Prononciation : si-llé, ll mouillées, et non si-yé
Nature : v. n.

Terme de marine peu usité. En parlant d'un bâtiment, fendre les flots en naviguant. Il se conjugue avec l'auxiliaire avoir. Diez le tire du scandinave sila, sillonner. Mais ce verbe paraît être une forme de l'ancien verbe sigler, qui signifie faire voile et qui est le même que cingler. 1Terme de fauconnerie. Coudre les paupières d'un faucon. Quand, voulant porter un oiseau de proie, on n'a point de chaperon pour lui couvrir la tête, on lui sille les yeux, c'est-à-dire on lui coud les deux paupières d'un point d'aiguille ; l'oiseau ne se débat plus. 2Fig. Fermer, en parlant des yeux.
Mes yeux.... Depuis d'un bon sommeil ne se sont vus sillés , RÉGNIER , Élég.
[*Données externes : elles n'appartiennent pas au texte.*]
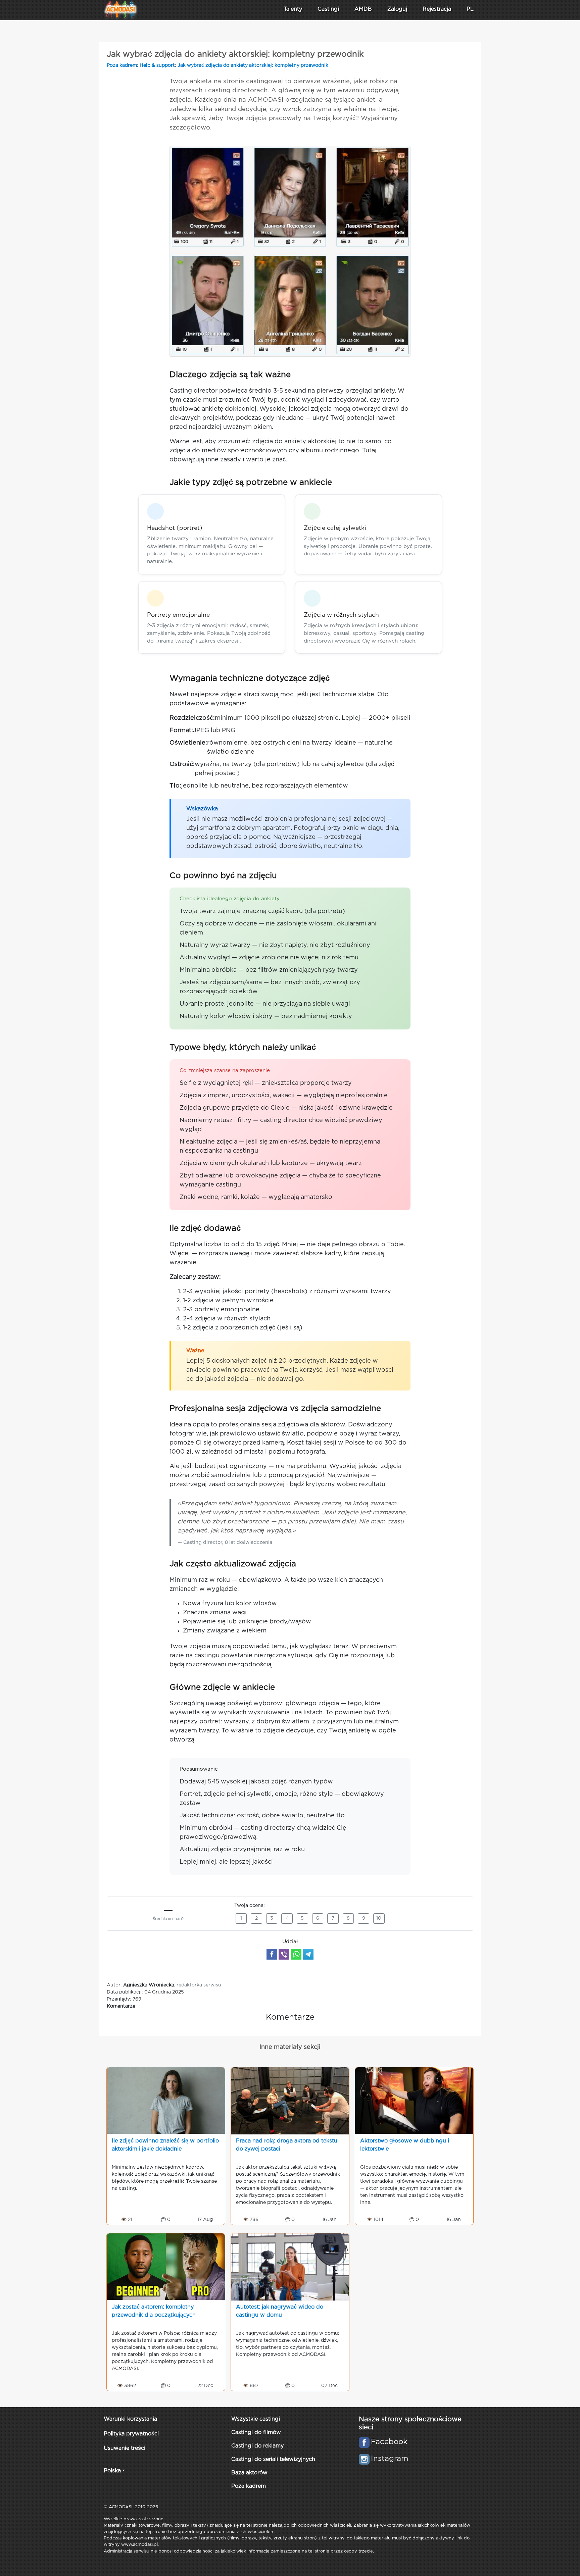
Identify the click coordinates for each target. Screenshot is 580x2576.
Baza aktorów (249, 2472)
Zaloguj (397, 9)
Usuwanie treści (124, 2448)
II Absolument.
[Un fantôme, en rêve] Me prédit mes malheurs, et longtemps, sans siller, Me contemple, debout contre mon oreiller , SAINT-AMAND , les Visions.
XVIe s.
....En leur ostant les sens, et leur sillant les yeux , DU BELLAY , III, 71, recto.
[Le ciel] Comme jaloux d'un bien si precieux, Silla le monde et m'aveugla les yeux, Pour de luy seul seule estre regardée , RONS. , 49
Amour ne regne point sur la troupe blesmie Des morts, qui sont sillez d'un long somme de fer , RONS. , 168
....Qui eust adouci la rage Du plus foible belliqueur, Si la fureur du courage Ne luy eust sillé le coeur , RONS. , 348
La véritable orthographe est ciller, qui vient de cil (voy. CILLER et DESSILLER).